É um conhecimento de infância. Tive um tio camilianista fanático, bibliófilo e bibliómano, pesquisador por alfarrabistas de primeiras edições do romancista. Não tinha filhos e eu passava muitos fins-de-semana em casa dele, em Vila do Conde. Era ali que ele juntava outros da mesma tribo, também devotos do escritor, para falarem interminavelmente de edições antigas, primeiras ou segundas, e das histórias dessas edições, do seu tempo de escrita e publicação, das anedotas à volta de raridades e falsas raridades.

Porque Camilo foi um fenómeno de produção e de qualidade na produção. Mais de duzentos títulos – romances, novelas, História, teatro, polémicas, até poesia. Coisas que eu, miúdo, com nove ou dez anos, à mesa dos mais velhos, ia ouvindo, juntamente com as histórias da sorte e do azar de romances como A Infanta Capelista – sobre uma Maria José, bastarda de El-Rei D. Miguel –, que Camilo teria mandado destruir antes da edição em livro, constava que a pedido do imperador D. Pedro II do Brasil, e que teria ido parar à Salsicharia Francesa, para embrulhar artigos de mercearia.
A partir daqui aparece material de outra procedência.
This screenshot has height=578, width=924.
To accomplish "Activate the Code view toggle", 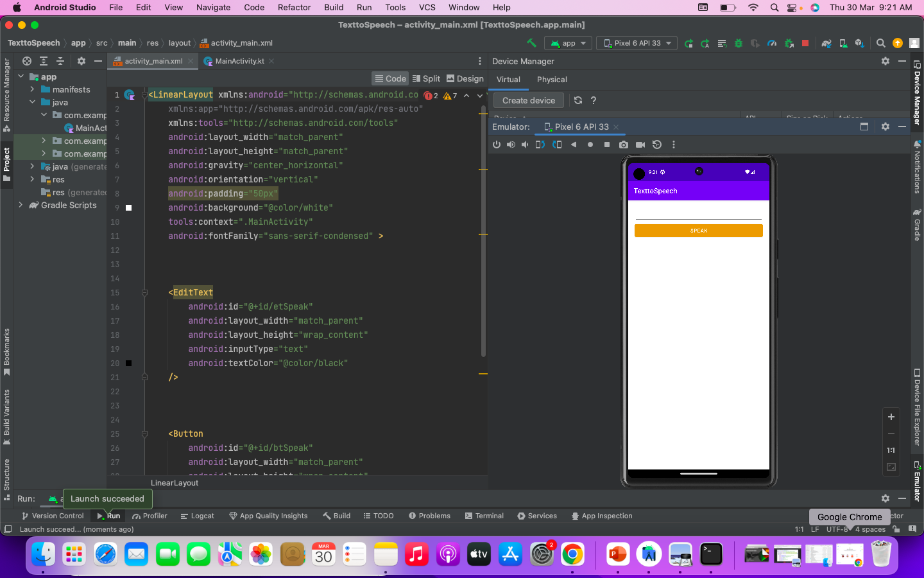I will pyautogui.click(x=390, y=78).
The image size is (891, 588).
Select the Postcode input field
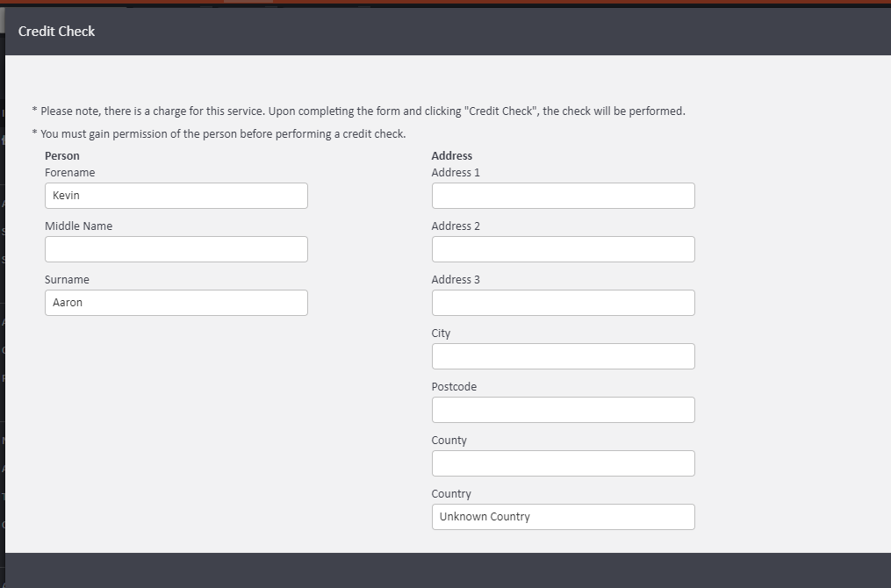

Um cliente, um tal António Rebelo, teria dado pelo achado e adquirido as “folhas de embrulho” que restavam, salvando alguns, poucos, exemplares, dos quais mais tarde se publicariam duas edições fac-simile, fazendo da Infanta Capelista uma preciosa raridade camiliana.
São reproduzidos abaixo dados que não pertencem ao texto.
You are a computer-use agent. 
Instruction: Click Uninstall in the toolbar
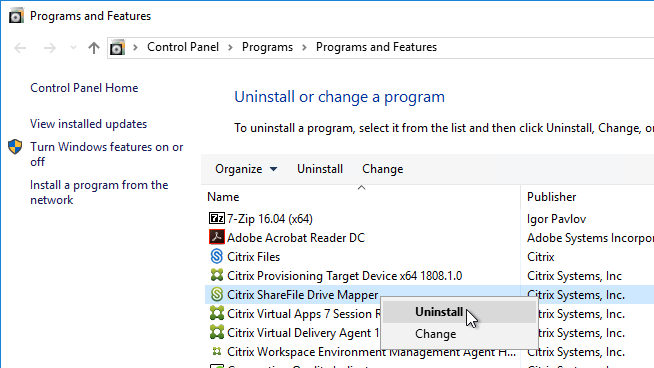pyautogui.click(x=320, y=169)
(Há anos, a propósito de um livro de futurologia política sobre uma Administração americana que não veio a acontecer, lembrei-me deste episódio camiliano e dos presumíveis destinos, mais ou menos úteis, mais ou menos nobres, das obras malogradas.)
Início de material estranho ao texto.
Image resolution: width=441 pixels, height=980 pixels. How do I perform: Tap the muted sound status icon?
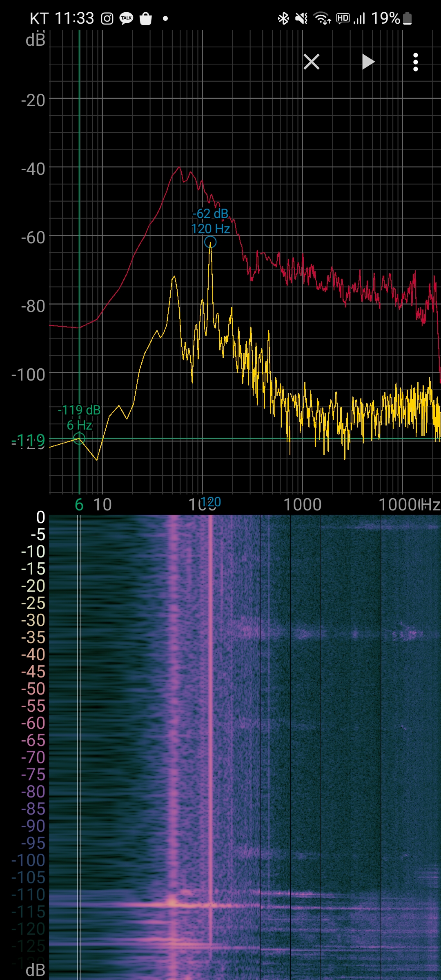click(301, 18)
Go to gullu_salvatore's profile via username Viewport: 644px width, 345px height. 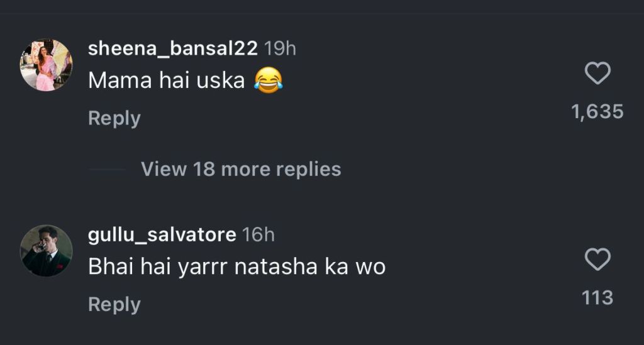click(162, 234)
Mais tarde, Camilo reescreveu e reeditou o tema da infanta capelista em O carrasco de Victor Hugo José Alves, tornando-o menos ofensivo para a família real de Portugal e do Brasil.

Camilo ou Eça?

Os grandes poetas, como Camões e Pessoa, são quase sempre os grandes conhecedores da pátria, da nação, do colectivo histórico, da comunidade política, da herança e identidade de um povo entre os povos; conhecem-na, (re)constroem-na e exprimem-na nos seus altos e baixos, no seu modo peculiar de absorver e exprimir o universal. Já os grandes escritores apanham mais as pessoas. E os grandes escritores do seculo XIX que retrataram os portugueses, o seu modo de ser, a sua identidade ou as suas identidades, são incontornavelmente Camilo e Eça de Queirós.

Eça, como confessaria numa carta ao seu amigo conde de Arnoso, conhecia sobretudo Lisboa; e, de Lisboa, a “sociedade”, a “classe alta”; talvez por isso continuemos a descobrir nas nossas “elites” – e na classe político-empresarial-futebolística deste último meio século não faltam exemplares – Gouvarinhos, Dâmasos Salcedos, Acácios. Já Camilo dá-nos outros portugueses, mais rústicos, os das terras de Portugal, mesmo que vindos para a capital; e, entre eles, mais os do Norte, os das “novelas do Minho”, os da Samardã, os das invasões francesas e das guerras civis, os que, quando ofendidos, vão a casa buscar o bacamarte e voltam com ele para lavar a honra com o sangue do ofensor.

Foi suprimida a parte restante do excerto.